Rôties contre bouillies
En suivant la déstructuration de ces aliments dans le système digestif artificiel du laboratoire, Mme L’Hocine a constaté que les arachides bouillies se dégradaient beaucoup plus rapidement que les arachides rôties. Et plus elle rajoutait de gras aux arachides, comme ça se fait lors de la préparation du beurre d’arachides, plus la dégradation était lente. En d’autres termes, «les arachides rôties et le beurre d’arachides sont beaucoup moins digérés que les arachides bouillies, ce qui fait qu’une plus grande quantité de protéines non digérées arrive au duodénum, qui est le site d’absorption des aliments digérés et aussi le lieu où le système immunitaire intestinal entre en contact avec eux. Or, on sait que plus la protéine reste intacte dans le tube digestif, plus elle risque d’induire une réaction allergique chez les personnes prédisposées à l’allergie», souligne la chercheuse.

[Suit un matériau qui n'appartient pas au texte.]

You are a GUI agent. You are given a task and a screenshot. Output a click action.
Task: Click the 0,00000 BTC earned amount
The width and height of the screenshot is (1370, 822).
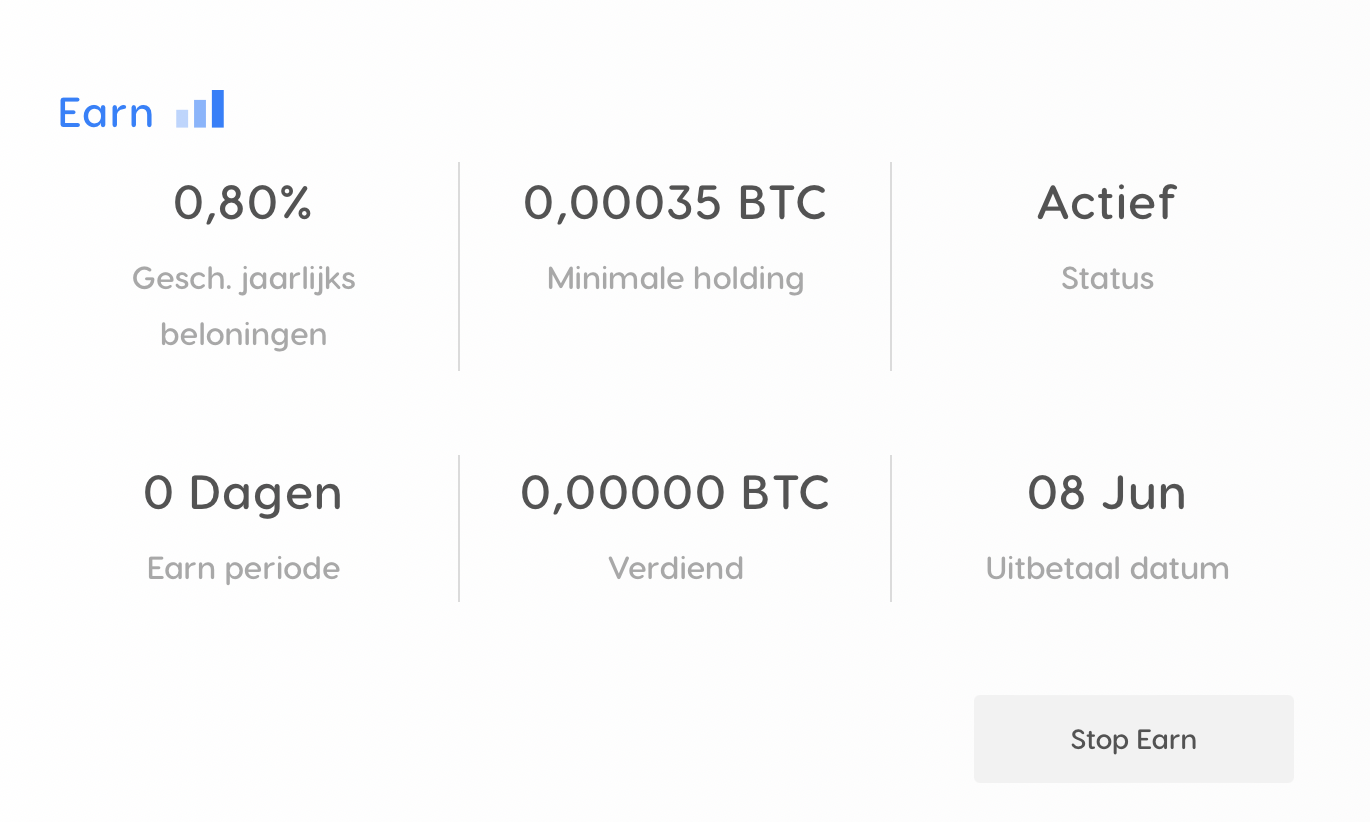pos(676,493)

Des recherches ont montré que, chez les personnes qui sont prédisposées à l’allergie, la muqueuse intestinale est un peu plus perméable, «elle absorbe plus de protéines intactes, et cela augmente le risque que le système immunitaire les reconnaisse comme des allergènes, tandis que si ces protéines sont dégradées, ce risque est moindre », ajoute la scientifique. Les arachides rôties et le beurre d’arachides augmentent donc le risque d’allergie étant donné que leur digestion laisse beaucoup plus de protéines allergènes intactes.

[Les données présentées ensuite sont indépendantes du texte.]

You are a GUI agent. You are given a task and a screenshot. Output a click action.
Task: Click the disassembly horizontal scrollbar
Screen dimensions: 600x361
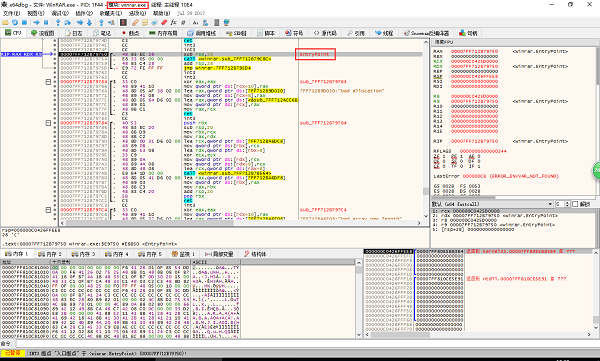click(240, 222)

«Ces résultats ne veulent toutefois pas dire qu’une personne qui est allergique aux arachides n’aura pas de réaction si elle les consomme bouillies. Nos résultats nous permettent seulement d’affirmer que les protéines des arachides bouillies sont digérées plus rapidement, ce qui fait que, pour une personne qui n’est pas sensibilisée, le fait de manger des arachides bouillies fera qu’elle risque moins de développer une allergie, car le développement de l’allergie se passe en deux temps. Il y a d’abord l’étape de sensibilisation, qui a lieu au niveau du système immunitaire gastro-intestinal, et, une fois sensibilisée, la personne aura une réaction allergique lorsqu’elle entrera en contact avec la protéine allergène. Ainsi, on pourrait peut-être empêcher l’étape de sensibilisation en faisant bouillir les légumineuses et ainsi diminuer le risque de développer une allergie», explique Mme L’Hocine.
Fèves blanches
La chercheuse a observé le même phénomène avec les fèves blanches. Quand celles-ci avaient été bouillies, leurs protéines se dégradaient très rapidement dans le système digestif, alors que quand elles avaient été rôties, leurs protéines résistaient plus à la digestion. De plus, quand on introduisait les fèves blanches dans des mélanges à biscuits, par exemple, qui contenaient beaucoup de gras et de sucre, leurs protéines résistaient encore plus au processus de la digestion.
Prudente, la chercheuse a insisté sur le fait que ces résultats ont été obtenus sur un modèle in vitro. «L’idéal serait de faire ces expériences sur des modèles animaux in vivo pour arriver à des conclusions plus réelles », dit-elle.